Fortunately, there are other palaeotheres that, while less famous, have been much better studied. Hyracotherium is one of the earliest forms, somewhere between the size of a cat and a fox, and was originally discovered in southern England. Its contemporaries include Eurohippus from Germany (for which we even have the fossil of a pregnant mother) and Propaleotherium, which was more widely distributed across what was, at the time, the European archipelago. The latter was one of the larger palaeotheres of its day, standing as much as 60 cm (2 feet) tall at the shoulder. Remarkably, we have fossilised gut contents from one specimen, which indicate that it was a fairly indiscriminate eater, feeding on a mix of leaves, fruit, and seeds.

The palaeotheres may not have been horses even in a general taxonomic sense, but they were more closely related to horses than to anything else alive today. Although we do know of some from Asia that appear to have been less successful in the long run, the great majority lived only in Europe. There, isolated from the outside world, they continued to evolve separately from their equid kin in North America. While some reached as far as Greece, they were, by this point, mostly restricted to western Europe, with a particularly large number of unique species found on the island that would later become Spain and Portugal.

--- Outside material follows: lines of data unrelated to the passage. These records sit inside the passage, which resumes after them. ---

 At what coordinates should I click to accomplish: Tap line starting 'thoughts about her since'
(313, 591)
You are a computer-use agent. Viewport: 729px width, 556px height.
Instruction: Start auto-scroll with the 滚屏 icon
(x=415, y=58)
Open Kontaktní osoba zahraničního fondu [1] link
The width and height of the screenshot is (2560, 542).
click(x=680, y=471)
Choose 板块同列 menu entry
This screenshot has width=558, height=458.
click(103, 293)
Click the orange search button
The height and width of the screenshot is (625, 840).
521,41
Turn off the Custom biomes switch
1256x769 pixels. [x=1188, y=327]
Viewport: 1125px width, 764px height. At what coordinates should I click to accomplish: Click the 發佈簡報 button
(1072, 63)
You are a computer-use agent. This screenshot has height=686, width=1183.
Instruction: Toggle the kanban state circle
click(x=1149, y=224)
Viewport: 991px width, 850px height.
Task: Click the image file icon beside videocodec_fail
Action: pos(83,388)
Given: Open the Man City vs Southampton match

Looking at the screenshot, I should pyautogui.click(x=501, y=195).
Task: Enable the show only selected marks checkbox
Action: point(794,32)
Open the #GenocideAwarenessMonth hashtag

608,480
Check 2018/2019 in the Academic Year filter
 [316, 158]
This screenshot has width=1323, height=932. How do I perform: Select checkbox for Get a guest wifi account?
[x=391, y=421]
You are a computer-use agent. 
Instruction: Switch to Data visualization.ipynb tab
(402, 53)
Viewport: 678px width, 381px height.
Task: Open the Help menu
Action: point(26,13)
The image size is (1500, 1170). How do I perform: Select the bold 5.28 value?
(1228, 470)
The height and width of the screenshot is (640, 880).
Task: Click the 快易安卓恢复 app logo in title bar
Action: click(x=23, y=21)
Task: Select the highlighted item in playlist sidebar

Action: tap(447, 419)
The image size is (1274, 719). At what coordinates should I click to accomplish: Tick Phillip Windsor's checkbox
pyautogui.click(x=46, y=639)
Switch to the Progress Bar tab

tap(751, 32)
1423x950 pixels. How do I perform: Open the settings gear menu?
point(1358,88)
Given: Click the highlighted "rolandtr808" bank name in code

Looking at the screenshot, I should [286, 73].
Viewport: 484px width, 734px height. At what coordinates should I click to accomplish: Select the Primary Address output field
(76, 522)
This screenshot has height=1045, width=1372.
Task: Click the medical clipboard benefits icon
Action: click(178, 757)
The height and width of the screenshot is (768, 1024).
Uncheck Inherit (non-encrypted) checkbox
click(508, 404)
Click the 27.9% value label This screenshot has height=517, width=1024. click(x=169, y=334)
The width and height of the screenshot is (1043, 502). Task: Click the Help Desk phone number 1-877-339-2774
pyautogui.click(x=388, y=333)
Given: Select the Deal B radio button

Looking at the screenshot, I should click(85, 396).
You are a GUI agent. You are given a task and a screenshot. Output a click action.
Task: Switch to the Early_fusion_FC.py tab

These later palaeotheres became much larger than the early forms. While the smallest species of Plagiolophus were no larger than Hyracotherium, the largest may have reached up to 150 kg and stood about a metre (3 feet) tall at the shoulder. Palaeotherium, for which the family is named, was larger still, with one estimate for the largest species putting it at 700 kg (1,500 lbs), which would make it larger than most modern horses.

While the earlier species had four toes on the front feet and three on the hind ones, these later animals showed a similar reduction to their equid kin, so that Palaeotherium, for example, had three toes on each foot, which, together with other features of the limb bones, suggests that it was becoming better suited to running. The diet varied significantly, with some preferring to eat relatively soft foods as their ancestors had done, presumably to extract maximum nutrition, while others were also able to eat tougher food, such as twigs or hard fruit and nuts. The ability to eat abrasive leaves may have helped Plagiolophus to become the only palaeothere to survive the sudden cooling of the climate at the end of the Eocene and survive halfway into the following epoch.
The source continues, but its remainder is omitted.